START Source data
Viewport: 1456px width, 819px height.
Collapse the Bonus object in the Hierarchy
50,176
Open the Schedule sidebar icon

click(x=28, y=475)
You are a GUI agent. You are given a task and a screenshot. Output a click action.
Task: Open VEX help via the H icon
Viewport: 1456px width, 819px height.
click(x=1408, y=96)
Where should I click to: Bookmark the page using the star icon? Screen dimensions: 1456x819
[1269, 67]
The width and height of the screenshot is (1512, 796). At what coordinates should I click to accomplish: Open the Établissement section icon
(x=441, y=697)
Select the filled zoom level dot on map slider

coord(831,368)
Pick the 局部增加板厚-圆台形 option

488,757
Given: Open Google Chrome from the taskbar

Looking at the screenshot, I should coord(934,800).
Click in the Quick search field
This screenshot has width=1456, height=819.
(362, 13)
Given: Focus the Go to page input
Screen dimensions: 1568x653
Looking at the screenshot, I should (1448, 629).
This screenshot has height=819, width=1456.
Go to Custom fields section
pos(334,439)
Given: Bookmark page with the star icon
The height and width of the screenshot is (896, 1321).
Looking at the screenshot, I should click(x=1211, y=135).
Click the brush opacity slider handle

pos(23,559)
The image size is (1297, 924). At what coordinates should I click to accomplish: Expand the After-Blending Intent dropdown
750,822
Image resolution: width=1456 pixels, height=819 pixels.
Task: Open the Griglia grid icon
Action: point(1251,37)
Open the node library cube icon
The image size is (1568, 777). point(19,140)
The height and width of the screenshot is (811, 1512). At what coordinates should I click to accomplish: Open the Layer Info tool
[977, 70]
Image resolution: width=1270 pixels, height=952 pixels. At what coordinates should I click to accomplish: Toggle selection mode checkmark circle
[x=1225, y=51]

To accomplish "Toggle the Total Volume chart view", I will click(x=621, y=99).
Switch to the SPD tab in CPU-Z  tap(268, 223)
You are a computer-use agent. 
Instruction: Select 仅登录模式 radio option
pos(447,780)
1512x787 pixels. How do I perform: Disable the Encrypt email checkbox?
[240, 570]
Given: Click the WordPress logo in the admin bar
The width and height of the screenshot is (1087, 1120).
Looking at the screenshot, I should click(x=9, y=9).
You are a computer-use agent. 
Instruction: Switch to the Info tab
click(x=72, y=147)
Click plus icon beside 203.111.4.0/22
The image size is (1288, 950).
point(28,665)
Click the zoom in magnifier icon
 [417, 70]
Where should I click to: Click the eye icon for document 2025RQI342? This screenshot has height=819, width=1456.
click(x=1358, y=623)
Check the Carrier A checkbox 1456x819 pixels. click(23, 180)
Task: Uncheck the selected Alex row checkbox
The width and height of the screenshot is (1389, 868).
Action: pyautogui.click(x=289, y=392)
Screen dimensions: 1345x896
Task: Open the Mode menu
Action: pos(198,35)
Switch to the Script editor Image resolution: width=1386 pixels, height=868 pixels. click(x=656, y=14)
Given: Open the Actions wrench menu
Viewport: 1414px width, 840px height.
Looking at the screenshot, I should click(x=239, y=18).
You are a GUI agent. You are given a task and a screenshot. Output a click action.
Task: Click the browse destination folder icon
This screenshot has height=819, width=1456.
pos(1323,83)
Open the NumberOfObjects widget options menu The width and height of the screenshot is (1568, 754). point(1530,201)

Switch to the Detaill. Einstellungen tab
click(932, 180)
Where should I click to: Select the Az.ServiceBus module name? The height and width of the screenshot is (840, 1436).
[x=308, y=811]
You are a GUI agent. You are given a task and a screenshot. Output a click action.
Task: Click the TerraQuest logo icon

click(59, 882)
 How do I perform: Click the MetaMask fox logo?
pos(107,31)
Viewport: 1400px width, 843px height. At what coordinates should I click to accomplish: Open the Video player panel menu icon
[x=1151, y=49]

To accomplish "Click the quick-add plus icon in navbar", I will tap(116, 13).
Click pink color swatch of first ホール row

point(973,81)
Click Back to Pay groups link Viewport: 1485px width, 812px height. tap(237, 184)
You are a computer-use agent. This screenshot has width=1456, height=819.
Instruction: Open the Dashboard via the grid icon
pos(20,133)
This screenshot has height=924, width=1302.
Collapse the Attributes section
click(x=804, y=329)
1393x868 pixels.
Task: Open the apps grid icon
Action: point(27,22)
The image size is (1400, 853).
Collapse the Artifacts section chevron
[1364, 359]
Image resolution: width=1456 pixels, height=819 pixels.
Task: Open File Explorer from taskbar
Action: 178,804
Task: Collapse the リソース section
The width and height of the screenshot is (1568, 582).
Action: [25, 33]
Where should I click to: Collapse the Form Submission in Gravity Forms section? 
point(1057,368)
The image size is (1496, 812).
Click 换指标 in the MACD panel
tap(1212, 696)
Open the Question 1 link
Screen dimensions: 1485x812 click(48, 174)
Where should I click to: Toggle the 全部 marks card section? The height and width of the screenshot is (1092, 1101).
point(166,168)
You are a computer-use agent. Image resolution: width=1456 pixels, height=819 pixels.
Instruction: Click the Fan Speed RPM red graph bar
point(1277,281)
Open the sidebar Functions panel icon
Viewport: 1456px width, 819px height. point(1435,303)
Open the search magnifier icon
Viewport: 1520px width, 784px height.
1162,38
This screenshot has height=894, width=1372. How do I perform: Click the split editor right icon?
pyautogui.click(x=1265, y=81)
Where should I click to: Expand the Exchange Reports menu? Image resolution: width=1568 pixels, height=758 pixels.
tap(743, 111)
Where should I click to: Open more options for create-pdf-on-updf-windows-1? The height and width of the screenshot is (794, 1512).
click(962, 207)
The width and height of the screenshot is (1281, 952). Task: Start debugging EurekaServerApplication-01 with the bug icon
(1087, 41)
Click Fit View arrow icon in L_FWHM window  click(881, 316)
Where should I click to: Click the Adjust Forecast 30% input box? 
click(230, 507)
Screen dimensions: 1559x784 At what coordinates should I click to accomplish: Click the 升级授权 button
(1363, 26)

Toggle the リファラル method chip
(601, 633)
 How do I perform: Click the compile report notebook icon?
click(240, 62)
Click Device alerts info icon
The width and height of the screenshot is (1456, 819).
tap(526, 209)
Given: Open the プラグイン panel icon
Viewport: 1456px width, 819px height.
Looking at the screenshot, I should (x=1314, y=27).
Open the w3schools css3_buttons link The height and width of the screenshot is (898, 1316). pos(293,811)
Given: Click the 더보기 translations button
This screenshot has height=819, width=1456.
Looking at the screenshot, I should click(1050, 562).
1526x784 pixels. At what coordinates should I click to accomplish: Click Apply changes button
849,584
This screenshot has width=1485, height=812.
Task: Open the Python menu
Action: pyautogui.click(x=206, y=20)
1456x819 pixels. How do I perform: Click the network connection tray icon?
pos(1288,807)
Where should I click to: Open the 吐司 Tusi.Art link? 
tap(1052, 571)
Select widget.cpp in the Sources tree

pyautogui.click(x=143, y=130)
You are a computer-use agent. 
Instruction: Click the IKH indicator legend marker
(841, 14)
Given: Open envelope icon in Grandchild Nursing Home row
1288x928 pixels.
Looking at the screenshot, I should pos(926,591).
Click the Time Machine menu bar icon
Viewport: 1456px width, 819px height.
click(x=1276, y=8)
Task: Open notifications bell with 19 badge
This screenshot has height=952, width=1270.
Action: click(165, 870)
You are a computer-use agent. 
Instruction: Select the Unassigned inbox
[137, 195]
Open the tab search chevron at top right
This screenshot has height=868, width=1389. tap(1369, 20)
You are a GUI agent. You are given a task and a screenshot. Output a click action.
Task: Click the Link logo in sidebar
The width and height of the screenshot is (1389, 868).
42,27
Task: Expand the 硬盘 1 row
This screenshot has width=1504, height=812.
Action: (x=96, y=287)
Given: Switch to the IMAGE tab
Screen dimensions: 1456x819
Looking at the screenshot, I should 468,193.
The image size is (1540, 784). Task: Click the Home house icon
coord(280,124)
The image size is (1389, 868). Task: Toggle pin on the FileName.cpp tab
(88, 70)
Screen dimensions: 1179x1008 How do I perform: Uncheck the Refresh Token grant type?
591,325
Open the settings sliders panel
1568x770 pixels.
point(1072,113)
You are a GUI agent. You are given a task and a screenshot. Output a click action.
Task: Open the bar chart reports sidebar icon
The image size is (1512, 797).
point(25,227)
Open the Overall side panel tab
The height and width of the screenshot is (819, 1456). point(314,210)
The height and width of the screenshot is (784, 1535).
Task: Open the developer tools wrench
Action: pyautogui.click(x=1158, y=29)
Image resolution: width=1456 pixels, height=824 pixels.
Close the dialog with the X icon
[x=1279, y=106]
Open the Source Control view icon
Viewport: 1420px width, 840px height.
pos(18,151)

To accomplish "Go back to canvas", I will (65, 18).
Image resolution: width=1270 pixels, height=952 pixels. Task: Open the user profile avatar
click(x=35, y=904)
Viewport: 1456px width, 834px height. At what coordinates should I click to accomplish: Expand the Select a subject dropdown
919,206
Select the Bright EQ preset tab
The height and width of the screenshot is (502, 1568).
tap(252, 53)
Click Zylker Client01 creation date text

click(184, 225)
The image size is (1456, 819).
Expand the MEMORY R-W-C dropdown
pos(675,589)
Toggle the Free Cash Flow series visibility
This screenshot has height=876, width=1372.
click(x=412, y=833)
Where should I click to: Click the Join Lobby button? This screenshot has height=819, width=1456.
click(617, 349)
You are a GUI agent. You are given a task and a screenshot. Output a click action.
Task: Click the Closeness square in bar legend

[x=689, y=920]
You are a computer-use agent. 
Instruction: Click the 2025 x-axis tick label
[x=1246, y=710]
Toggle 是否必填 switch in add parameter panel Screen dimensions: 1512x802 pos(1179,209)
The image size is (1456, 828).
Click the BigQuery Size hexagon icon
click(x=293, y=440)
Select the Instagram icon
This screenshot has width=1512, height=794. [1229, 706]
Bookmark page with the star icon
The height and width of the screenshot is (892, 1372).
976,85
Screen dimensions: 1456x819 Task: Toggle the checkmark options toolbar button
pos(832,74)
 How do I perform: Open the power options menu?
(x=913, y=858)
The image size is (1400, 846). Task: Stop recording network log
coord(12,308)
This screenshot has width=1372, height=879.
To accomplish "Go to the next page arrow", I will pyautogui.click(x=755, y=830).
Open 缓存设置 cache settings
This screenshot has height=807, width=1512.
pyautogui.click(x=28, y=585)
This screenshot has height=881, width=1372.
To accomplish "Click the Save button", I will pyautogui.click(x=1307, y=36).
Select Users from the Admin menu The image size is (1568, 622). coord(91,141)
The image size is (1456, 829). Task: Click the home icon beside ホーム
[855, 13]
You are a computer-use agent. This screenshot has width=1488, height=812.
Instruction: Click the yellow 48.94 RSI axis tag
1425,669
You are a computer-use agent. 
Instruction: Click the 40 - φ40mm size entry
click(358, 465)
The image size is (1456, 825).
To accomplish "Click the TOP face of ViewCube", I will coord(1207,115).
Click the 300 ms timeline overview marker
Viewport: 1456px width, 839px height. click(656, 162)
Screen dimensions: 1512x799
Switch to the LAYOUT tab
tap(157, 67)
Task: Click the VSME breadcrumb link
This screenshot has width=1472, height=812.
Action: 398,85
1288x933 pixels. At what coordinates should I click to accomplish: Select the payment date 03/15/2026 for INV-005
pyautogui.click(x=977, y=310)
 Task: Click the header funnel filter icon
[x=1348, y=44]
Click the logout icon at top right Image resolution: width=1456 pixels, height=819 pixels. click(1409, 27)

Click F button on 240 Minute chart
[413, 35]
END Source data
● Task directions: Look above for the line with "Instruction: Click the 40 - φ40mm size entry" and the line with "Task: Click the VSME breadcrumb link", and reproduce exactly those two lines plus every line between, nothing more.

● Expected answer:
Instruction: Click the 40 - φ40mm size entry
click(358, 465)
The image size is (1456, 825).
To accomplish "Click the TOP face of ViewCube", I will coord(1207,115).
Click the 300 ms timeline overview marker
Viewport: 1456px width, 839px height. click(656, 162)
Screen dimensions: 1512x799
Switch to the LAYOUT tab
tap(157, 67)
Task: Click the VSME breadcrumb link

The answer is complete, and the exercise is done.